Uh, I think Buck Rogers did it a few decades earlier.
I think there may have been at least a couple of upgrade programs too.
I have a sneaking suspicion they are having big problems with the integrity of the composite fuselage.
I read that they had some issues assembling the “big” pieces. The “rain in the plane” doesn’t sound too good either.
I understand that they made the first ones with the old modeler’s trick of using enough force to bend the parts to get the edges to match up, and then strong enough glue to hold it.
As part of their maintenance program, each or the B-52’s have been taken apart and put together better.
Each part has a time limit and it is replaced.

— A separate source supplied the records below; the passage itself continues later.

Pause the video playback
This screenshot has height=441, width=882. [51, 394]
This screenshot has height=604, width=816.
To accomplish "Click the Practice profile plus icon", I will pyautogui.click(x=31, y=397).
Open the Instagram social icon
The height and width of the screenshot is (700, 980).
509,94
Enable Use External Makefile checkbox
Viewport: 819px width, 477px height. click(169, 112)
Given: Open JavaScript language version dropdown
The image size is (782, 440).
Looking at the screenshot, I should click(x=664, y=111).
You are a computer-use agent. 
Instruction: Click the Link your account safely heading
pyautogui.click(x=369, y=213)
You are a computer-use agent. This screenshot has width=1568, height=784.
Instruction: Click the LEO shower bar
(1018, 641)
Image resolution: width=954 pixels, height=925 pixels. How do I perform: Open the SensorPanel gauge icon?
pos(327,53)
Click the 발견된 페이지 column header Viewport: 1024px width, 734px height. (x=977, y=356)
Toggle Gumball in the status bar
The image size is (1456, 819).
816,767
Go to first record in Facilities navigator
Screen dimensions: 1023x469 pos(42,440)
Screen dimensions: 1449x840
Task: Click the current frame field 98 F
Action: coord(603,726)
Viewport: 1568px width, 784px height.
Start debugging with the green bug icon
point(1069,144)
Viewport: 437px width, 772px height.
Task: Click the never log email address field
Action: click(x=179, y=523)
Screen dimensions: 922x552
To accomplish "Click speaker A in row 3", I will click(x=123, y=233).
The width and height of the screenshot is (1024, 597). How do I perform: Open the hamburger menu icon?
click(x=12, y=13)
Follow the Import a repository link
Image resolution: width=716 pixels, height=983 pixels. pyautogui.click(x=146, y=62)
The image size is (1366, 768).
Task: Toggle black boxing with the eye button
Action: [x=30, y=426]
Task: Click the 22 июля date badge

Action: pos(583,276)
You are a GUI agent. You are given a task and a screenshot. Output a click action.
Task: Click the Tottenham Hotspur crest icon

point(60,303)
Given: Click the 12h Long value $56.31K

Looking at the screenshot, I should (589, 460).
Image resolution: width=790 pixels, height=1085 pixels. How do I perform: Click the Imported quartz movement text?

Still an incredible flight machine.
Of course you are wrong.
Building a hybrid car is very technical, uses lots of new technology and engineering. But it still is just a modification and extension of those who invented engines, vehicles, etc.
The Apollo program was certainly the same, NOT a start from zero.
You’re correct.
Without “our” Germans it would have taken a lot longer.
“Why in the Hell would you want to have different locations laid out all over the world planning and designing, then try and assemble the plane the same way?”
Reminds me of the Tower of Babel!!
BTW - I think part of the reason was cost (to avoid our high union labor wages), and also to get promises of orders from the countries that they subbed things out to.
yes many of the decisions that led directly to these problems were made on his watch. So he shouldn’t get a total pass on it.
Hint - Putting a man on the moon with the biggest rocket know to man is a gigantic leap from putting a basketball sized satellite in orbit.
No, I am not wrong.
You can blame unions for some things, but not for this.
Our youth spend more time on the computer and video games than actually building something with their own hands. It is the rare individual that builds Ham radios, RC planes or does home shop machining. Probably a major of the engineers at Boeing haven't even built a kite out of paper and balsa wood and made it fly.
You are really reaching here.
There is plenty of blame to go around on this one. SPEEA would be at the bottom of the list.
How true that is. I saw the MBA's destroy Hughes Aircraft Company.
Oh, I wasn’t putting all the blame there. Mgm’t has an equal share.
Not true. First, the union went on strike for two months, and you can bet that the actual days they were on strike were a small part of the slowdown which has now stretched the development of the Dreamliner to 3 years. Second, they extracted concessions which have made the marketing of the Dreamliner more difficult, and have made it more difficult to justify the expense of development, particularly on the schedule that was originally anticipated. When you have a union in the mix that is not working with management, you are going to have these problems. It does not surprise me a bit.
Most of the problems are a direct result of decisions made by top management at the very start.
The engineering unions share is NOT equal.
Ignoring your engineers’ advice doesn’t mean you both share the blame equally.
But the IAM strike happened after the airplane was already delayed. You can maybe blame them for a day for day slide so 50 days out of 3 years.
I hate unions as much as anybody but you just can't blame them for everything.
There is much Boeing could do to avoid strikes and to shorten them. There are two sides to a negotiating table.